Copy the data again, starting with the line that contains "Where should I click to: Select the Bathroom" and going on through the line that contains "Action: (156, 302)", both lines included, with the requests unchanged. Multiply every coordinate in the answers by 0.5 and round to whole numbers, halves up.

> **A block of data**
—————

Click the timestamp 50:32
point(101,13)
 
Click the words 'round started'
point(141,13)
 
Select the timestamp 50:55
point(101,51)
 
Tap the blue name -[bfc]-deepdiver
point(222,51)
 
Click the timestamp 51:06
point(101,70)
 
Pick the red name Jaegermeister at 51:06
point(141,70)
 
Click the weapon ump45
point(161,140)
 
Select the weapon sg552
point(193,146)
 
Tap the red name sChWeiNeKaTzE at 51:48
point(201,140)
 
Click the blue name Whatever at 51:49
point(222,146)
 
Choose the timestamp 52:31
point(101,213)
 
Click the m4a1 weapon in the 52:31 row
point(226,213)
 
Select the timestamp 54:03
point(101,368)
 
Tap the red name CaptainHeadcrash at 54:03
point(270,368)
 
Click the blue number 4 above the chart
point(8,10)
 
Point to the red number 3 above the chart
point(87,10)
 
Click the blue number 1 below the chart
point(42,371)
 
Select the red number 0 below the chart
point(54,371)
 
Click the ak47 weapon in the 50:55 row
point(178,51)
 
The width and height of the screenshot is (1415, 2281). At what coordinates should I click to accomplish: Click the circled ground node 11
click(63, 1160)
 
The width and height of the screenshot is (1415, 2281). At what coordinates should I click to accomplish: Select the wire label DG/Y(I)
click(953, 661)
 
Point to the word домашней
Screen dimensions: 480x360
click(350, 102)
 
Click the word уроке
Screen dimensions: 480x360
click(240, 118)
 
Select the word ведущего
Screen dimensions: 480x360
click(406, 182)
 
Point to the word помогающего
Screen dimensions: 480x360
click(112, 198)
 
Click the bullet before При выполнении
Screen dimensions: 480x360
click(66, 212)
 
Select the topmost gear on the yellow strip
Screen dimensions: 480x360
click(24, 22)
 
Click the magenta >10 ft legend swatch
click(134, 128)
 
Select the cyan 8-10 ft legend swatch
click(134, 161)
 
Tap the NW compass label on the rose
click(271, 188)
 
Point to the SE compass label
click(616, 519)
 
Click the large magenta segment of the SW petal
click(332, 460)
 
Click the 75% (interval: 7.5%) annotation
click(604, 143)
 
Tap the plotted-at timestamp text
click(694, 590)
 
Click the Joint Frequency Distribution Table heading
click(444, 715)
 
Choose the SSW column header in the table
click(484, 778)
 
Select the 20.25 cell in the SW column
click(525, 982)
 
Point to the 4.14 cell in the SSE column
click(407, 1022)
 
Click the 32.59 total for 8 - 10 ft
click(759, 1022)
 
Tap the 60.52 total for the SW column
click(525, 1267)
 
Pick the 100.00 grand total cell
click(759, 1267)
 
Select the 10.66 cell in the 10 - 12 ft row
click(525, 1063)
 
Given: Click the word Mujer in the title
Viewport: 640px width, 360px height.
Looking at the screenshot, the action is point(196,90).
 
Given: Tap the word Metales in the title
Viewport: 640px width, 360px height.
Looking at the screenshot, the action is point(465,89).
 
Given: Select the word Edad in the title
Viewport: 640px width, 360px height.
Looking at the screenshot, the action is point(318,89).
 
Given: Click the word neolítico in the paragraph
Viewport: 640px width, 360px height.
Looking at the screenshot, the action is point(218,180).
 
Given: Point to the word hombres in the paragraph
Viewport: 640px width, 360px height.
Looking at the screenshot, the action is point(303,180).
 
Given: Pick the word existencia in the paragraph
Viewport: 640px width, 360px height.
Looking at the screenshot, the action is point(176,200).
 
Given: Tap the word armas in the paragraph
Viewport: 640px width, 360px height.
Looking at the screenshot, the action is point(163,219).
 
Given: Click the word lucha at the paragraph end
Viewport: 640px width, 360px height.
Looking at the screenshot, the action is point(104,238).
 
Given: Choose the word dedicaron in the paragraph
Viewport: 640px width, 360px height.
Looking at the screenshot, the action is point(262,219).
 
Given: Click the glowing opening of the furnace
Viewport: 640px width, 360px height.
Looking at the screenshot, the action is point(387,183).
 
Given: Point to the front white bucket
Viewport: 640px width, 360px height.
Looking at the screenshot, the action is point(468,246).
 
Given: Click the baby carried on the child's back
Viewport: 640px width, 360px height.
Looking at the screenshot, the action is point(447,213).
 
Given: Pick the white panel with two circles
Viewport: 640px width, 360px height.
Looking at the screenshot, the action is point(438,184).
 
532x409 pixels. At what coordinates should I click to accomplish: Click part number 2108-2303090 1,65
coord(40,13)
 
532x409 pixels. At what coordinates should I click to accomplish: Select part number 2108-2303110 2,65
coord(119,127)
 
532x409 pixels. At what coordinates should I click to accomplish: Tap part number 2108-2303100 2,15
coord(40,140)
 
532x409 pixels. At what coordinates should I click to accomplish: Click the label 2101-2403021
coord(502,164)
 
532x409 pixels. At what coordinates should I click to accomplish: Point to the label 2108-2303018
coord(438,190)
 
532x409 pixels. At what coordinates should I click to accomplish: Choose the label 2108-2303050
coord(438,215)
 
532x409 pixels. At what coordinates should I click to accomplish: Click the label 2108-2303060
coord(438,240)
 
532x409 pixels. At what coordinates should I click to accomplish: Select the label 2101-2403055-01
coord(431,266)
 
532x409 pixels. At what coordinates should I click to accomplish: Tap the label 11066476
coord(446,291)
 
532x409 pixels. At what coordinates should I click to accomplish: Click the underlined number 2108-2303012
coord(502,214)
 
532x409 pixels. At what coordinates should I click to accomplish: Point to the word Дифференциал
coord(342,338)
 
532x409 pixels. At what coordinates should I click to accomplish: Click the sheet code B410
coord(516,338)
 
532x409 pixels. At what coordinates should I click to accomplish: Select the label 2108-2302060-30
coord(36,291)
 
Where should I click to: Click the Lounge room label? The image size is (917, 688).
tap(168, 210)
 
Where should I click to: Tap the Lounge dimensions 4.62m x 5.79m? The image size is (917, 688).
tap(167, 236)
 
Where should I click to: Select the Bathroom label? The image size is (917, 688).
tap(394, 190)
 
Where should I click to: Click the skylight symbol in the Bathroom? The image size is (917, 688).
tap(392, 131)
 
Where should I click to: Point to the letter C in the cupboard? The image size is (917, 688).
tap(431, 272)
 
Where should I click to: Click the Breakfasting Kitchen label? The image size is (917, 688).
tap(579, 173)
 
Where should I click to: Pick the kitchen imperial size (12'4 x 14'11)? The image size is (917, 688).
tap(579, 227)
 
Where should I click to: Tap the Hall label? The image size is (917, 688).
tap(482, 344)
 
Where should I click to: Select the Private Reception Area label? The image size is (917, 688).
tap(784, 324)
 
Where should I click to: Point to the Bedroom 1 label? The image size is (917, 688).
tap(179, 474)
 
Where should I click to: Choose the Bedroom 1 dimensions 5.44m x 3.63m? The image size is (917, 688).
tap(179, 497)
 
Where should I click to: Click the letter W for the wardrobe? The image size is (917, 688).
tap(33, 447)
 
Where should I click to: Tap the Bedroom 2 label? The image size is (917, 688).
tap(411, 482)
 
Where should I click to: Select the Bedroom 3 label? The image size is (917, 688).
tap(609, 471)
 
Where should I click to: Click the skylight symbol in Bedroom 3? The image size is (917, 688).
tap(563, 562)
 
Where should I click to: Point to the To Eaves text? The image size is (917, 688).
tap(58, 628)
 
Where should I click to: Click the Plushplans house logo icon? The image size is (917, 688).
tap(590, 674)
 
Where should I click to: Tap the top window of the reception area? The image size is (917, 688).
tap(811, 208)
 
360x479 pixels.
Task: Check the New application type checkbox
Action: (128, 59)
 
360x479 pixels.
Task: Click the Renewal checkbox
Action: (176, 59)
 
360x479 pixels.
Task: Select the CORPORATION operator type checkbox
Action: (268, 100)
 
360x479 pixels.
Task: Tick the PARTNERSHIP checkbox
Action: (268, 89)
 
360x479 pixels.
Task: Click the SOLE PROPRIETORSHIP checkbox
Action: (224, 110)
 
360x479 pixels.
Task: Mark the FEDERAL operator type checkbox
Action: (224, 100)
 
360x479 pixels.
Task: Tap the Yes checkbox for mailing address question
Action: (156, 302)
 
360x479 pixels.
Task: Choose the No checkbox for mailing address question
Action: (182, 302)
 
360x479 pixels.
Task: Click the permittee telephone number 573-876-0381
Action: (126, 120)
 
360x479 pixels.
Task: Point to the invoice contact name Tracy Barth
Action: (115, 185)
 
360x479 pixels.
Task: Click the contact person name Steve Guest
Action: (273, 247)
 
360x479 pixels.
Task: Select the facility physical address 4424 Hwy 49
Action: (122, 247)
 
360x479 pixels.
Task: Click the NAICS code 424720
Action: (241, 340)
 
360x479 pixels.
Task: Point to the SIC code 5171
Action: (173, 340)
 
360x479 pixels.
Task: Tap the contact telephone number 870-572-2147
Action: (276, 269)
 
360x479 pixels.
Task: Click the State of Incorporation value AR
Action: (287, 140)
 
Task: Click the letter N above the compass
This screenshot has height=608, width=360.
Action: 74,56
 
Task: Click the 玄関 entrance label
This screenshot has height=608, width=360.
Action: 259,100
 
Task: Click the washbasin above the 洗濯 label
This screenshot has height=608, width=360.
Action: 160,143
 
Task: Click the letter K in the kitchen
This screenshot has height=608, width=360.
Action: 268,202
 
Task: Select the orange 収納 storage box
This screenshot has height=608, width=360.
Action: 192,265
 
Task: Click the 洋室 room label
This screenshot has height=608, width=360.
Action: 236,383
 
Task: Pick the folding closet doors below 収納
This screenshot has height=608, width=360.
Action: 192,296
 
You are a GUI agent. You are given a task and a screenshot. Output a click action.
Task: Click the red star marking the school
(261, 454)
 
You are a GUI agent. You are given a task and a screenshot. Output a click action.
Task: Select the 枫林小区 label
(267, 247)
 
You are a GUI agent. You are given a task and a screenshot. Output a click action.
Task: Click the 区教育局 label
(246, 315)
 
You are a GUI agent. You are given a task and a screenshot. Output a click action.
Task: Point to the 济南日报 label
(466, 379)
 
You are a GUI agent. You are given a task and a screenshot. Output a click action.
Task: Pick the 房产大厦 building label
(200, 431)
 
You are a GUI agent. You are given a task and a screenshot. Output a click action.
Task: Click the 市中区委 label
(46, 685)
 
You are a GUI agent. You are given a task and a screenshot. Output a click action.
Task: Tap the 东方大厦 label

—————

> **Response to the task**
Where should I click to: Select the Bathroom label? The image size is (917, 688).
tap(197, 95)
 
Where should I click to: Click the skylight symbol in the Bathroom? The image size is (917, 688).
tap(196, 66)
 
Where should I click to: Point to the letter C in the cupboard? The image size is (917, 688).
tap(216, 136)
 
Where should I click to: Click the Breakfasting Kitchen label? The image size is (917, 688).
tap(290, 87)
 
Where should I click to: Pick the kitchen imperial size (12'4 x 14'11)? The image size is (917, 688).
tap(290, 114)
 
Where should I click to: Tap the Hall label? The image size is (917, 688).
tap(241, 172)
 
Where should I click to: Select the Private Reception Area label? The image size is (917, 688).
tap(392, 162)
 
Where should I click to: Point to the Bedroom 1 label? The image size is (917, 688).
tap(90, 237)
 
Where should I click to: Choose the Bedroom 1 dimensions 5.44m x 3.63m? The image size is (917, 688).
tap(90, 249)
 
Where should I click to: Click the letter W for the wardrobe? The image size is (917, 688).
tap(17, 224)
 
Where should I click to: Tap the Bedroom 2 label? The image size is (917, 688).
tap(206, 241)
 
Where should I click to: Select the Bedroom 3 label? The image size is (917, 688).
tap(305, 236)
 
Where should I click to: Click the skylight symbol in Bedroom 3? The image size is (917, 688).
tap(282, 281)
 
Where should I click to: Point to the To Eaves text? The image size is (917, 688).
tap(29, 314)
 
Where should I click to: Click the Plushplans house logo icon? The image size is (917, 688).
tap(295, 337)
 
Where should I click to: Tap the top window of the reception area? The image size is (917, 688).
tap(406, 104)
 
360x479 pixels.
Task: Check the New application type checkbox
Action: (64, 30)
 
360x479 pixels.
Task: Click the Renewal checkbox
Action: (88, 30)
 
360x479 pixels.
Task: Select the CORPORATION operator type checkbox
Action: (134, 50)
 
360x479 pixels.
Task: Tick the PARTNERSHIP checkbox
Action: (134, 45)
 
360x479 pixels.
Task: Click the SOLE PROPRIETORSHIP checkbox
Action: (112, 55)
 
360x479 pixels.
Task: Mark the FEDERAL operator type checkbox
Action: (112, 50)
 
360x479 pixels.
Task: Tap the Yes checkbox for mailing address question
Action: (78, 151)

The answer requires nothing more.